Some of Christianity was better, some was worse. Some anti-semitism had less effect; some had more. It may be a matter of degree, but a very large degree.

And we can in no way claim Hitler was a Christian - or a Lutheran. But this is a subtopic of Martin Luther's letters and writings, his demeanor, personality, and his effect in history. It would seem a jocular old coot was he. Until we look at his role in the tragic Peasant Revolt, his relationship with the state, his view on power, individualism, and the profound effect he had on his people's culture, politic and future.

A large portion of the back and forth here has been between a persecuted holy man and a derranged tyrant. The truth as usual is in betwen. But, I don't believe it benign.

Study Luther on the power of the state and on war. Study the effect of Luther on the German language and body politic; study the 'seven point plan'...

"Through his sermons and his magnificent translations of the Bible, Luther created the modern German language, aroused in the people not only a new Protestant vision of Christianity by a fervent German nationalism and taught them, at least in religion, the supremacy of the individual conscience. But tragically for them, Luther's siding with the princes in the peasant rising, which he had largely inspired, and his passion for political autocracy ensured a mindless and provincial political absolutism which reduced the vast majority of the German people to poverty, to a horrible torpor and a demeaning subservience.
- William L. Shirer, "The Rise and Fall of the Third Reich"
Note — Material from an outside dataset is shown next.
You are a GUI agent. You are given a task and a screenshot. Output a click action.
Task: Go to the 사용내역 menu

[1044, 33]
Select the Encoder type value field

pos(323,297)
“It was Luther, we must understand, who began to Germanise Christianity; National Socialism must complete the process.”
- Alfred Rosenberg, Author of key Nazi ideological creeds, executed at Nuremberg for war crimes.

“I do insist on the certainty that sooner or later—once we hold power—Christianity will be overcome and the German church, without a Pope and without the Bible, and Luther, if he could be with us, would give us his blessing.”
-“Hitler's Speeches”, edited by Professor N. H. Baynes (Oxford, 1942)

This will be the last I post on this. I thought that aspect was relevant and missing, but I don't want to continue it past this.